_What to do_
Please find the lines in the following records that hold "dropdown", and copy them.

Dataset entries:
---

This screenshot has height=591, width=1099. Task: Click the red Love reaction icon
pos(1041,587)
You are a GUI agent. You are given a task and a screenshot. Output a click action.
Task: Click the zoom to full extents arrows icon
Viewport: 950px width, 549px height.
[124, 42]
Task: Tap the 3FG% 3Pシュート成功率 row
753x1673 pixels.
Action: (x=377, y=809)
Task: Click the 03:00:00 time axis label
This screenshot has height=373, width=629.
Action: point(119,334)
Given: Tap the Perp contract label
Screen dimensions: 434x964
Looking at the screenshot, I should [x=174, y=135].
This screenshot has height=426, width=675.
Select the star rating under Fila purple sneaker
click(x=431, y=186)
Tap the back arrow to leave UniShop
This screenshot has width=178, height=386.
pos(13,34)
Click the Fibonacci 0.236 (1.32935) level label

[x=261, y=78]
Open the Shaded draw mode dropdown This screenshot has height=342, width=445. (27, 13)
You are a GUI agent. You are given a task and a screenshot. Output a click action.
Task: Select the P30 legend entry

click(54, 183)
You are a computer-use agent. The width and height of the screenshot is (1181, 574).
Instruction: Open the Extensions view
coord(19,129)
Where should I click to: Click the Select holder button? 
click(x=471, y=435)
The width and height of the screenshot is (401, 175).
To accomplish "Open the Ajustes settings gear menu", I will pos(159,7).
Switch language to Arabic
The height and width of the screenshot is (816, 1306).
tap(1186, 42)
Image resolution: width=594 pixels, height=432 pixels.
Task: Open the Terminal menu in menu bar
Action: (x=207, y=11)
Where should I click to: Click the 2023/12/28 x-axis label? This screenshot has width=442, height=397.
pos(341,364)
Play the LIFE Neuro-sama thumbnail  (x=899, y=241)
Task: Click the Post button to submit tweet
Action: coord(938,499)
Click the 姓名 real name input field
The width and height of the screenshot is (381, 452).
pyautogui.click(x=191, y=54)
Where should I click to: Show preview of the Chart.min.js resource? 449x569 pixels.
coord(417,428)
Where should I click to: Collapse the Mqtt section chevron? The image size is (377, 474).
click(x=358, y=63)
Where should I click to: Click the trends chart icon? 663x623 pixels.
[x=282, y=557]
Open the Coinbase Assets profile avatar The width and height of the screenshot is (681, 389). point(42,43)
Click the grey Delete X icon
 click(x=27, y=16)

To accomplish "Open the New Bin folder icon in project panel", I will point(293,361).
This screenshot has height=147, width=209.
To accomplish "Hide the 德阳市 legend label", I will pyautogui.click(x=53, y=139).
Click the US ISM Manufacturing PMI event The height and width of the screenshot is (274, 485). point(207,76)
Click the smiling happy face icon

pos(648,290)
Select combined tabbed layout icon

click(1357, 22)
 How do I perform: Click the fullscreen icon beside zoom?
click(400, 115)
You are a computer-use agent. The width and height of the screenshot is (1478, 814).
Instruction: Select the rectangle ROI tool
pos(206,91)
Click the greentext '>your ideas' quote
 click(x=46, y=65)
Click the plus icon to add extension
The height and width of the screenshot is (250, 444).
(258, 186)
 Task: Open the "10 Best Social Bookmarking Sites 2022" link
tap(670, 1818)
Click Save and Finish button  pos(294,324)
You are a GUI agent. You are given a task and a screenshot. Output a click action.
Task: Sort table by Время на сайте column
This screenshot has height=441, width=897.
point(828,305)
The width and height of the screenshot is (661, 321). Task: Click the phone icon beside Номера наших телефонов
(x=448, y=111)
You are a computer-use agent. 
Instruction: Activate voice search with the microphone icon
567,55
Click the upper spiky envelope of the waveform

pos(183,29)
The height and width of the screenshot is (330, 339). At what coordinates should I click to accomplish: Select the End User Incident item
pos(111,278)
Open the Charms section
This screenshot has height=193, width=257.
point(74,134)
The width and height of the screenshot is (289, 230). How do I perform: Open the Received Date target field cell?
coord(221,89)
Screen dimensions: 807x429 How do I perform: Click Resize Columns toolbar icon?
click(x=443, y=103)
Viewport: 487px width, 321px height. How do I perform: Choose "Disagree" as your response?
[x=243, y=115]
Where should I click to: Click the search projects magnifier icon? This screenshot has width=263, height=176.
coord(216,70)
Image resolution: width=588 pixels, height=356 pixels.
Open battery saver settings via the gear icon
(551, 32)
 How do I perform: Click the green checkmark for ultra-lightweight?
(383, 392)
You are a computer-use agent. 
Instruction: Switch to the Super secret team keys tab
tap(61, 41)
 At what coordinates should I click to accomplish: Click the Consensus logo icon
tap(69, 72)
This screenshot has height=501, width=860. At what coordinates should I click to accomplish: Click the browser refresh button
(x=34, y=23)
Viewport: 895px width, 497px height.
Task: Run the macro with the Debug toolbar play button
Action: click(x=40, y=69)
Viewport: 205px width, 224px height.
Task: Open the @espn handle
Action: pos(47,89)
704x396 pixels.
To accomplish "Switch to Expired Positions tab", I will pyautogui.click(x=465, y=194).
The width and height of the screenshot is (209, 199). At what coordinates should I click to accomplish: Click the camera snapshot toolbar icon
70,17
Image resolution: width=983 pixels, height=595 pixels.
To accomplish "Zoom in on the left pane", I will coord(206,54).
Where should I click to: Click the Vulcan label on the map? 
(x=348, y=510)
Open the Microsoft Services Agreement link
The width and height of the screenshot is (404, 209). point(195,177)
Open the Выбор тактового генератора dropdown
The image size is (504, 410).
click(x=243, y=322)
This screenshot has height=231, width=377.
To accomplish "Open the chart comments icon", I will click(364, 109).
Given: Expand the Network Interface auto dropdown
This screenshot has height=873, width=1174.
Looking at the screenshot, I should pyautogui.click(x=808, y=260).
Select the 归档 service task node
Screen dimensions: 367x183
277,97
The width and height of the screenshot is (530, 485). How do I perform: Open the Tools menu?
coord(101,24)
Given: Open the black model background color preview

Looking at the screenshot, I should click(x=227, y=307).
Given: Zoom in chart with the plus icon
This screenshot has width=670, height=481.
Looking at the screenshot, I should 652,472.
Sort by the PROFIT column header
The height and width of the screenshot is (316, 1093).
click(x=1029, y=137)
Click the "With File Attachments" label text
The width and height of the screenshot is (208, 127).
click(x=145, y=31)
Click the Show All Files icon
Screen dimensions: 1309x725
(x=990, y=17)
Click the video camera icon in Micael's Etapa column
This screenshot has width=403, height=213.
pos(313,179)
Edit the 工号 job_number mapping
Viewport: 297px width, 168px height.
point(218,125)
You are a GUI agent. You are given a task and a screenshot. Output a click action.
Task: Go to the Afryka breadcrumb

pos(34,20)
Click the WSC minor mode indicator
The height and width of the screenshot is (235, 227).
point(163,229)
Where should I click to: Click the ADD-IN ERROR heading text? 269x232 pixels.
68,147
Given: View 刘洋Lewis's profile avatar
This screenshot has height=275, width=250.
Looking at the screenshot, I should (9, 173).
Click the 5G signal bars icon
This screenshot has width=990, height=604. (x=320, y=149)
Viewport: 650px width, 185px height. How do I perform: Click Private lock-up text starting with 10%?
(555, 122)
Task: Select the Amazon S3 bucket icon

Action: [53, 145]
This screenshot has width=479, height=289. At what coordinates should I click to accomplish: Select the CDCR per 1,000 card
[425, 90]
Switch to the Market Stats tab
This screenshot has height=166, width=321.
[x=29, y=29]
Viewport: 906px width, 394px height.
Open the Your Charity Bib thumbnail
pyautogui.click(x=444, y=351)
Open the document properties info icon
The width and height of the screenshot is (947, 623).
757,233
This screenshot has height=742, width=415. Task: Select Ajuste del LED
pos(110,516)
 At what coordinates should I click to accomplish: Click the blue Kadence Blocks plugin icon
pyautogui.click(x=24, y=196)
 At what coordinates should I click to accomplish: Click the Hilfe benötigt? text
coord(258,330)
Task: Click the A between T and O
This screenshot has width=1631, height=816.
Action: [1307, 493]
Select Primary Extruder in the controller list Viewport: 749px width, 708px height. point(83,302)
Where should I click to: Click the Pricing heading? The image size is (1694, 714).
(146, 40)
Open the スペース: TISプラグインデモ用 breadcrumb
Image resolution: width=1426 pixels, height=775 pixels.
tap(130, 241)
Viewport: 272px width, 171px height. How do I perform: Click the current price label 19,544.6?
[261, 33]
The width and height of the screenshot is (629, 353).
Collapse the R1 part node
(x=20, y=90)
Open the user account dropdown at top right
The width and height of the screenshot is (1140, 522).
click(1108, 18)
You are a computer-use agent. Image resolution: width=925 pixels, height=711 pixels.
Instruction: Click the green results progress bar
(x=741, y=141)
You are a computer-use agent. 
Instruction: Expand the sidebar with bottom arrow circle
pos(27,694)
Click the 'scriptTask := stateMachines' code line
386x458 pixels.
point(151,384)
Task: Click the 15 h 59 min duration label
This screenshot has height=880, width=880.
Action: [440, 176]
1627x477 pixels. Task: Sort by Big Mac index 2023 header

---

_Task result_
Open the Shaded draw mode dropdown This screenshot has height=342, width=445. (27, 13)
Open the Выбор тактового генератора dropdown
Given: Expand the Network Interface auto dropdown
Open the user account dropdown at top right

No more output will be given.